Time Inc. sent a shiver through publishing circles with the news that it would have its editors report to the business side, undoing a long-standing tradition at the company designed to preserve editorial independence. The rationale to reduce the edit/sales wall was that a closer working relationship would let the brands be more innovative and be better able to respond to market demands, but raised concerns that editors would have a harder time pushing back when business interests threaten reader trust.
All but forgotten was the more important news that the company had hired a consumer marketing head, filling a long-vacant role. As it prepares to spin off from Time Warner next year, Time Inc.’s biggest problem isn’t the edit/sales balance of power—it’s finding a way to replace shrinking print revenue. Sales and edit have been working more closely together for years, and it doesn’t seem to have helped the industry much. (In fact, the editor in chief’s power at Time Inc. has been on the wane anyway; it’s been years since the person occupying that post sat on the board.)
For all this rapprochement, print advertising in consumer magazines has still plunged 27 percent in the past five years.
Ironically, the new structure adopted by Time Inc. actually is much like the one in place at Meredith—at one time Time Inc.’s presumed merger partner—where editors report to the heads of their business units. Condé Nast editors are now expected to think as much about brand extensions as their printed product. At Hearst Magazines, editors report to a business head (David Carey) as well as an editorial head (Ellen Levine).
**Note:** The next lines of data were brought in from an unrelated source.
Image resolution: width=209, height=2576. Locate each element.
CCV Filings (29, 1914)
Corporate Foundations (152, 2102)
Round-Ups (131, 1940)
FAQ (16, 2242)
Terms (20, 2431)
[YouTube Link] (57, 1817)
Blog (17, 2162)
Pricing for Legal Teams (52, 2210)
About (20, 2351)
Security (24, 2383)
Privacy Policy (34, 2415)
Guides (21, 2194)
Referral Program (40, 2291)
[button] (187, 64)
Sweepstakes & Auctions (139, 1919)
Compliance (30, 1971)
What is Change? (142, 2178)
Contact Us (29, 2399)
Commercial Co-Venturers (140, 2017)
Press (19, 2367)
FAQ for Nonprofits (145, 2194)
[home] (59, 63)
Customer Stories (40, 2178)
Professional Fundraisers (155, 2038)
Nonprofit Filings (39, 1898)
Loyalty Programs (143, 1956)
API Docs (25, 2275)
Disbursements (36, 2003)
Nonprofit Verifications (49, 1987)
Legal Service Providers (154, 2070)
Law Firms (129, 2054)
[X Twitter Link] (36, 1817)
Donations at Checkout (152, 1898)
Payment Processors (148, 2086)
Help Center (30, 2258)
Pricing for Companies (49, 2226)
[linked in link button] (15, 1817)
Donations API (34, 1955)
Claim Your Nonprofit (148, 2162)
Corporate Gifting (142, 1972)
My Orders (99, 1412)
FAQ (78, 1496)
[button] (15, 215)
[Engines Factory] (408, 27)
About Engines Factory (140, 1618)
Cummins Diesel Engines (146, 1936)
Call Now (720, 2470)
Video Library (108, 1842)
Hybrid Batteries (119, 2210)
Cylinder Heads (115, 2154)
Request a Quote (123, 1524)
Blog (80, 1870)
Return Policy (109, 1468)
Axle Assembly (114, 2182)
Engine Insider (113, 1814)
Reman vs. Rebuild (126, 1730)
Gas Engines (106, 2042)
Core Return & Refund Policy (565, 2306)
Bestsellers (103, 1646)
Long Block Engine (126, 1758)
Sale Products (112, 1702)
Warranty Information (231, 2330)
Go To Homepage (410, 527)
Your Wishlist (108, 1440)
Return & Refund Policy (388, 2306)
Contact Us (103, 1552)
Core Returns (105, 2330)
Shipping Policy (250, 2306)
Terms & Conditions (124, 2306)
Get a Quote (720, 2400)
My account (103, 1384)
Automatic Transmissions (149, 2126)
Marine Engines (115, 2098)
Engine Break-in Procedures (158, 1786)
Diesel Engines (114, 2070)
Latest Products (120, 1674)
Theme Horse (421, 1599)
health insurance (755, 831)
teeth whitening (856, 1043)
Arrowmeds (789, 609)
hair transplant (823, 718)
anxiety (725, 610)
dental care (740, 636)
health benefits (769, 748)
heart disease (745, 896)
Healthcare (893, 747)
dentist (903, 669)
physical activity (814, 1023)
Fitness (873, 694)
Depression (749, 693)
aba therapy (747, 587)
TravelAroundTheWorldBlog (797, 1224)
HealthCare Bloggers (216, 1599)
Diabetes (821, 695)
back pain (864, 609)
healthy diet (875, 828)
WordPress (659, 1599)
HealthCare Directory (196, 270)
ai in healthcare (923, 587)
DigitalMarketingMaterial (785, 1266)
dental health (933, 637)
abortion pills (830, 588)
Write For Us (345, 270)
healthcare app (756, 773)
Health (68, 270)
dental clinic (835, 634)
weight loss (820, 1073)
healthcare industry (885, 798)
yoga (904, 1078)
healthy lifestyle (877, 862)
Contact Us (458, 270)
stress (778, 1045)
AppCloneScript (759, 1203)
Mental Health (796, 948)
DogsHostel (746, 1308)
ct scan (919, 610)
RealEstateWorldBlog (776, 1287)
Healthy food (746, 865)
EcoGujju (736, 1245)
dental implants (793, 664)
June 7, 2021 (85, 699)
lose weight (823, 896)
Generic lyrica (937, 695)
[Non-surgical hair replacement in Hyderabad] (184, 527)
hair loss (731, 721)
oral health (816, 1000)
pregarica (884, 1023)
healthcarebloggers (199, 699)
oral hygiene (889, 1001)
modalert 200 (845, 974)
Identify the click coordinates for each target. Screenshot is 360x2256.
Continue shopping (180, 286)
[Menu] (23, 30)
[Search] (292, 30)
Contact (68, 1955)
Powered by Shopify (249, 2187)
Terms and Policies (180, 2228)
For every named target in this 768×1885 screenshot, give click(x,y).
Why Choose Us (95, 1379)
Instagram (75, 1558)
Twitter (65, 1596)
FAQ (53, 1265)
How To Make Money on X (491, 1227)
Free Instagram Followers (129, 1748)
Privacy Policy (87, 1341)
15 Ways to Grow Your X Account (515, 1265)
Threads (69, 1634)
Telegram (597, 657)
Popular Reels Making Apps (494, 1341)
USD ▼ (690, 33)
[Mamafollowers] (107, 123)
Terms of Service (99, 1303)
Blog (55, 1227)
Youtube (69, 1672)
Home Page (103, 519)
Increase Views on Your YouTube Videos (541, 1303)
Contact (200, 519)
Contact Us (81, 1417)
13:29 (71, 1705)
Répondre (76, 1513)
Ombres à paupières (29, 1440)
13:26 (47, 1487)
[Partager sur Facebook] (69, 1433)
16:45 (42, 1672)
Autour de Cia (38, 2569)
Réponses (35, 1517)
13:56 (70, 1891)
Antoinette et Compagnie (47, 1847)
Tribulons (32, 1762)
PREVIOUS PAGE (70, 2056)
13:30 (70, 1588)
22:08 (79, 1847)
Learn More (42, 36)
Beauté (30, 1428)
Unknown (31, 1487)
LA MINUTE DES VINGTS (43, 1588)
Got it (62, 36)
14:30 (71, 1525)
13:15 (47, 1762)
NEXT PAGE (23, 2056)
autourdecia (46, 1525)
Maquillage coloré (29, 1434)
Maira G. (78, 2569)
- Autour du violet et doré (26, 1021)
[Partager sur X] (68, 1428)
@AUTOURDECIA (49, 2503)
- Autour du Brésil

Where will Time Inc. find its growth opportunity? Ideally it would be in getting consumers to pay more for its content. But the publisher was late to the tablet subscription game, and the lack of a head of consumer marketing—whose job it is to crack the paid content code—hasn’t helped.
There’s talk of native advertising, which online publishers are grasping at to preserve premium ad rates online. But it remains a tiny part of Time Inc.’s business.
Native advertising defies accurate measurement because there’s no standard definition. But eMarketer estimates that sponsorship ads, which include shareable ads and brand-created articles that are often considered native, make up less than 5 percent of digital ad spending.
Advertiser demand for video is still growing—another area where the company is just getting going. Time Inc. may have scale, but its brands are all over the map, making it hard to tell a unified story to advertisers and Wall Street.
Advertisers want results, not scale, anyway, said news industry analyst Ken Doctor. He argues that Time Inc. has to figure out how to sell a suite of marketing services, along with growing consumer revenue. “Magazines have underpriced themselves for such a long time, so they’re starting at a low base,” he said.